Assignment:
Nothing but a number is wanted here: the count of lines in the data holding the word "computer".
─── Records shown ───
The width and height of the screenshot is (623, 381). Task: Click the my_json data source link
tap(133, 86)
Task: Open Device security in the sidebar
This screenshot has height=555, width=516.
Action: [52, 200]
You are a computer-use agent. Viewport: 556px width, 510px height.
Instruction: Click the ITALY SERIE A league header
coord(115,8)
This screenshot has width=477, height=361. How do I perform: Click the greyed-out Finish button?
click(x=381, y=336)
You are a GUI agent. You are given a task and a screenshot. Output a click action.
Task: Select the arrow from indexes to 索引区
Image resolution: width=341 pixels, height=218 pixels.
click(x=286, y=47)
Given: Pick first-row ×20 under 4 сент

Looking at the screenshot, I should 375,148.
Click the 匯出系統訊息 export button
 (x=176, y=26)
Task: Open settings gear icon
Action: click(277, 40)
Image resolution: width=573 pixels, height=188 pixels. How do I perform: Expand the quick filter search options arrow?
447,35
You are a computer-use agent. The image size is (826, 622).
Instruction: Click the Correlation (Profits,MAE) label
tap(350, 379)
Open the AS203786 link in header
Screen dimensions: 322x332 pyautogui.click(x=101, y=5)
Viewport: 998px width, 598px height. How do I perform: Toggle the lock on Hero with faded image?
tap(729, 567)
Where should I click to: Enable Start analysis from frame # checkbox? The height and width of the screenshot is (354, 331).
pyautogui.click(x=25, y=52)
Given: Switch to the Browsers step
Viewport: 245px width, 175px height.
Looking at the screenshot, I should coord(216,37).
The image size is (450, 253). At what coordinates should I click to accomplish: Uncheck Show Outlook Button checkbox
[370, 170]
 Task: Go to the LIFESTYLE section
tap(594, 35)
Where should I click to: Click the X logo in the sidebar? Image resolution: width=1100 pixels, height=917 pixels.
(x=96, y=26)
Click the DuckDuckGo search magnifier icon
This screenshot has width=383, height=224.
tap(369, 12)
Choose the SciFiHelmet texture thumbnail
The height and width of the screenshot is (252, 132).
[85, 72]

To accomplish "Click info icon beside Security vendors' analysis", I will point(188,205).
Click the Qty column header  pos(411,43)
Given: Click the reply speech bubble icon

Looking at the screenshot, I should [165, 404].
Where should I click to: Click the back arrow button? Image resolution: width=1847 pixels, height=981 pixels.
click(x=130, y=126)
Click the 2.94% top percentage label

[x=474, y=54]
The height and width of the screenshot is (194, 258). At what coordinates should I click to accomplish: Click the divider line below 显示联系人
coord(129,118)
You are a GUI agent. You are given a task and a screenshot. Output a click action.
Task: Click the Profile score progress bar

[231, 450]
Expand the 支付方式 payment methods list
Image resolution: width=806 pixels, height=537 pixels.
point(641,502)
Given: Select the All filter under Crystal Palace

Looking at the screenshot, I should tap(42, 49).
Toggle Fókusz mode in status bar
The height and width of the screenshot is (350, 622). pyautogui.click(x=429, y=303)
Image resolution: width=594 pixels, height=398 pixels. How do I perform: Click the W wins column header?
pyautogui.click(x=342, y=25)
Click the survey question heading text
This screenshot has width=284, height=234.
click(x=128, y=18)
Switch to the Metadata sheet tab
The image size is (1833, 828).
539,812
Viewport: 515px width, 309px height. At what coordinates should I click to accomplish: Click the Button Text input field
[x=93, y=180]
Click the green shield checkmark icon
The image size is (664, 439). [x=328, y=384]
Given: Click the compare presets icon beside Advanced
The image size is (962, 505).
───
Solution to this problem:
2